The Board stresses that the result of the arbitrator's holding makes the promotion effective prior to the time Vidovic applied for the promotion and prior to the time the Board took action to award her the promotion in question. The Board argues that Vidovic was not qualified for promotion on her September 1, 1978, anniversary date, simply because it had not yet approved her application. This argument must be rejected. The Board confuses the issue of the substantive qualifications of a faculty member with the question of when a promotion of a qualified faculty member will be effective. *fn2 The Board's position, furthermore, is contrary to Article VI 3d of the agreement which only refers to when the requirements are earned rather than approved. Cf. Board of Education v. Schmidt (1978), 64 Ill. App.3d 513, 515, 381 N.E.2d 400.

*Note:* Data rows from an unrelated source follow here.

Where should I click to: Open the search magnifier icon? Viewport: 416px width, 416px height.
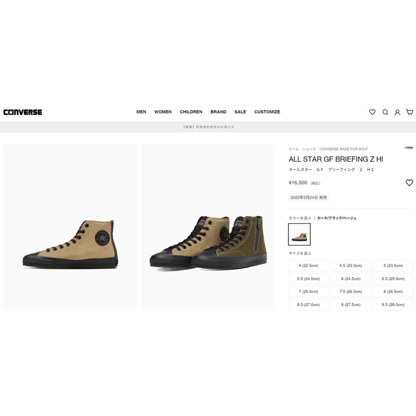click(385, 112)
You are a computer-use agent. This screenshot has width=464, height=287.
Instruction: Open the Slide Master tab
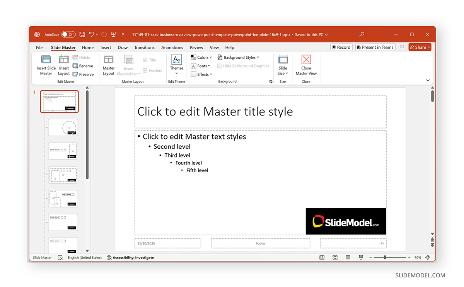[63, 48]
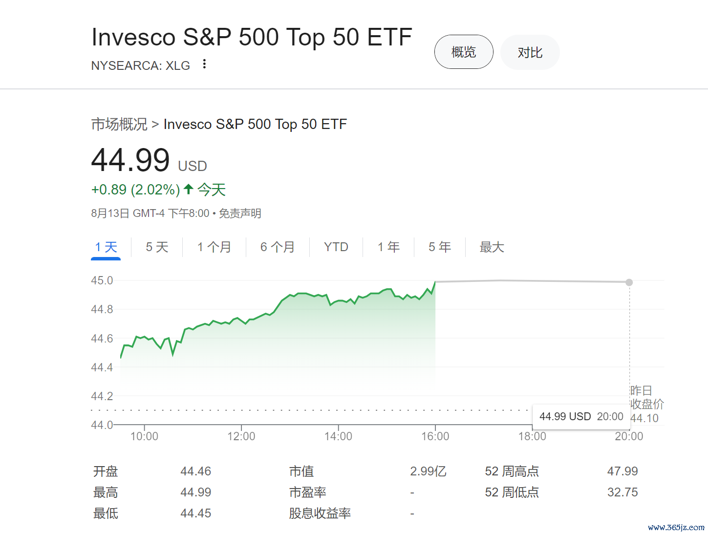Show the 1 年 chart range
Screen dimensions: 708x535
(x=388, y=247)
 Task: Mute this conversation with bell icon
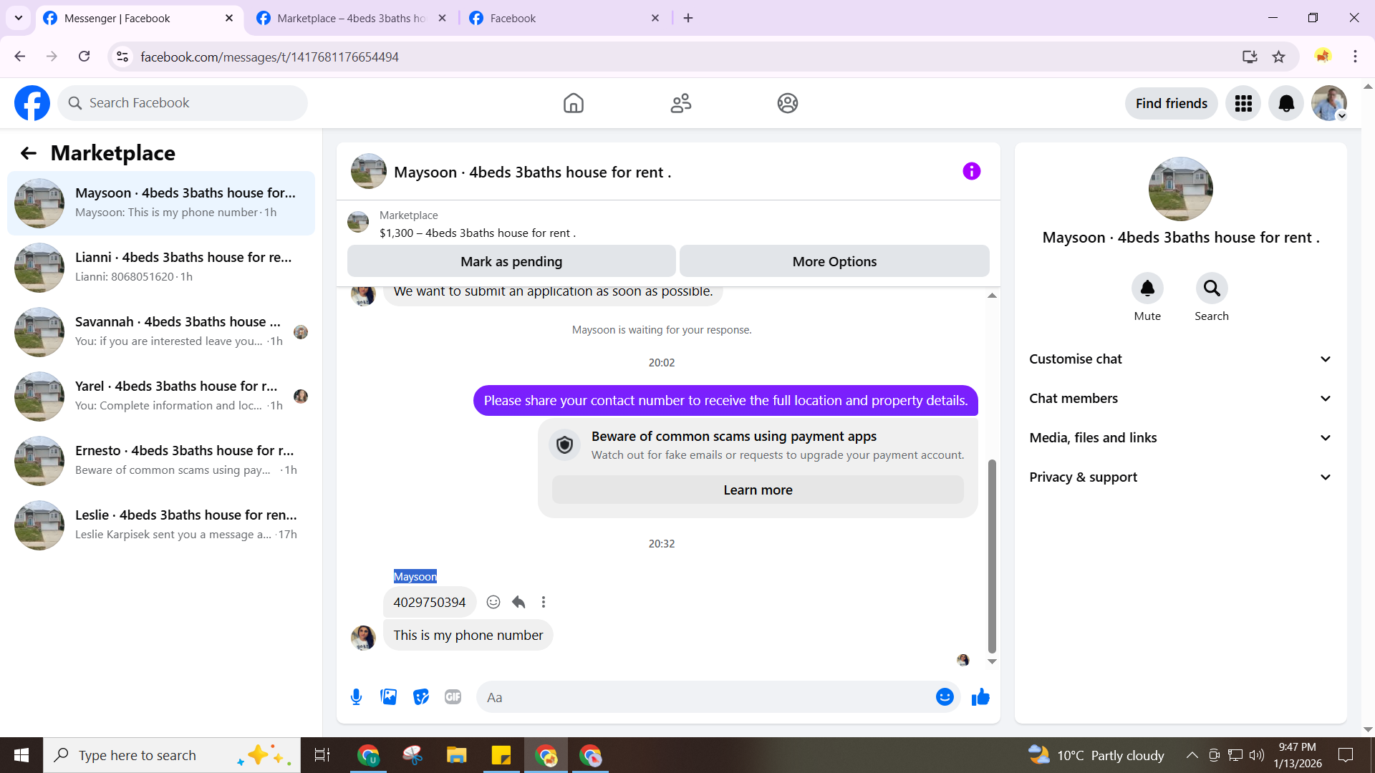coord(1147,288)
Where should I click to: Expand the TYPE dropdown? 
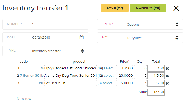coord(45,51)
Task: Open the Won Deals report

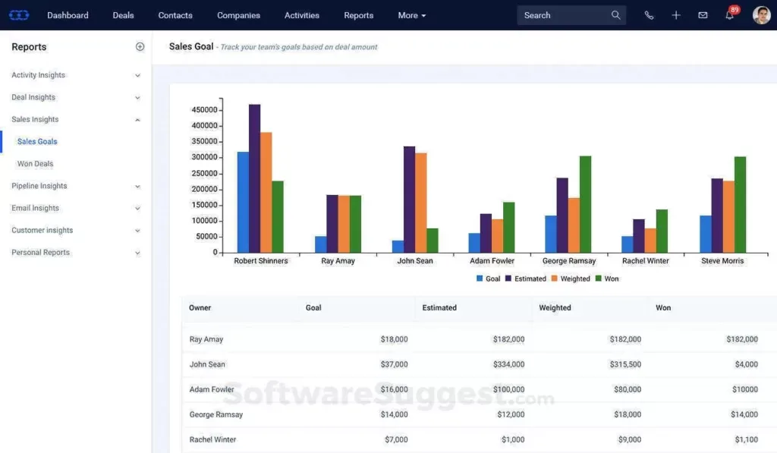Action: 35,163
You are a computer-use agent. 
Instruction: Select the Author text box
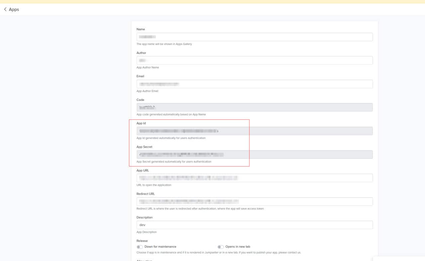[x=254, y=60]
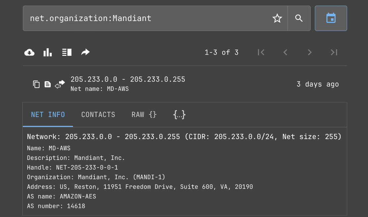The width and height of the screenshot is (368, 217).
Task: Select the {..} JSON tab
Action: point(179,114)
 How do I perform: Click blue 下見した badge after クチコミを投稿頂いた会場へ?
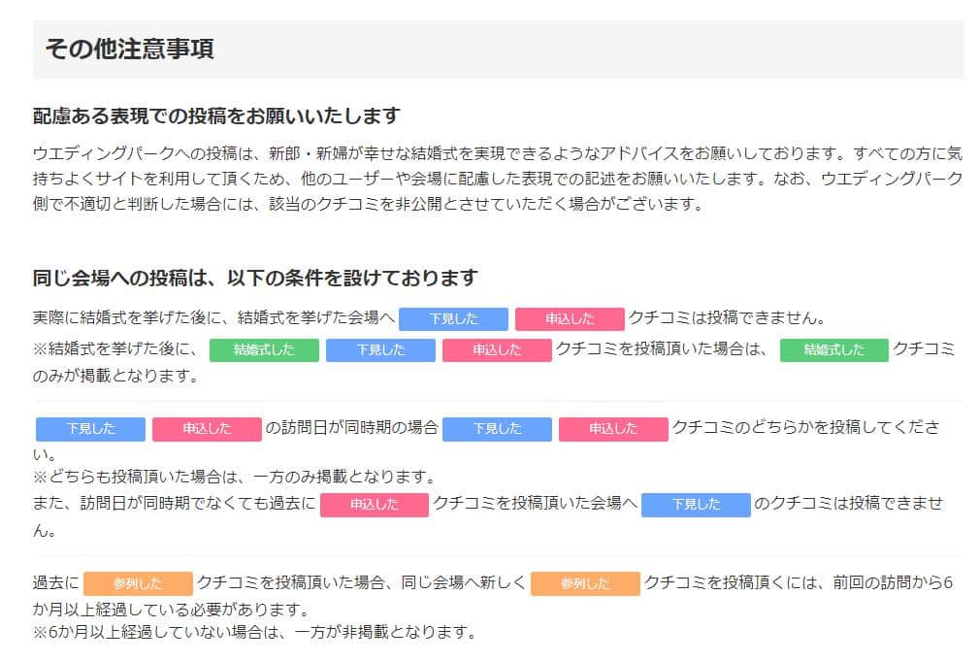[696, 505]
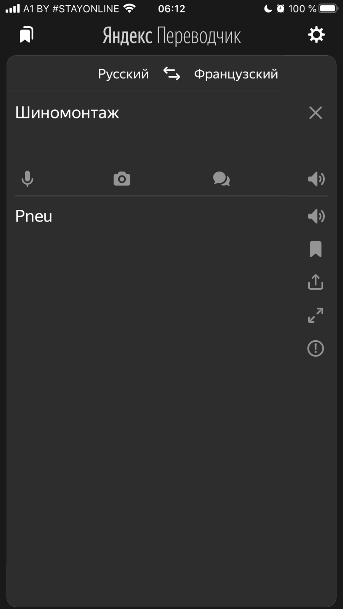343x609 pixels.
Task: Play pronunciation of translation Pneu
Action: (316, 216)
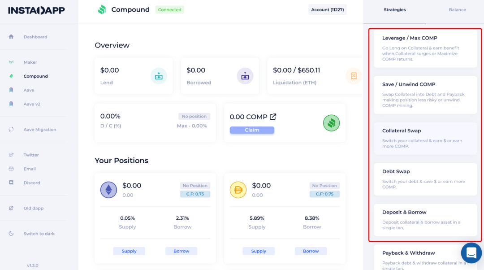Open the Account (11227) selector
The width and height of the screenshot is (484, 270).
pyautogui.click(x=327, y=10)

• 2 The Board's final contention is that the arbitrator's award interferes with the Board's non-delegable duty to control its budget by determining the timing of salary adjustments that are necessarily linked to promotion decisions. The Board primarily relies upon Board of Education v. Chicago Teachers Union (1981), 88 Ill.2d 63, 430 N.E.2d 1111, a case which is inapposite. There, the supreme court held that the Board's act of closing schools one day early was in compliance with its statutory powers and constituted a lawful exercise of its discretionary power under the difficult economic circumstances involved therein. (88 Ill.2d 63, 72-73.) The Board's discretionary power to control budgetary considerations (Board of Education v. Chicago Teachers Union (1981), 88 Ill.2d 63, 72; see Bond v. Board of Education (1980), 81 Ill.2d 242, 248, 408 N.E.2d 714) in no way precludes enforcement of back pay as a remedy for breach of a valid contract. (See Bessler v. Board of Education (1977), 69 Ill.2d 191, 198-99, 370 N.E.2d 1050; Board of Trustees v. Cook County College Teachers Union (1976), 62 Ill.2d 470, 480-82.) The principle of nondelegability of public authority simply does not apply in the case at bar. We conclude that the provisions of Article VI 3d, a paragraph freely bargained for and negotiated by the parties, are arbitrable and judicially enforceable. The decisions of the arbitrator and the circuit court, that the fixed date of promotion agreed to by the parties was when the credit is earned, is in accord with the contract language and therefore must be upheld.
For the given reasons, the judgment of the circuit court is affirmed.
STAMOS, P.J., and DOWNING, J., concur.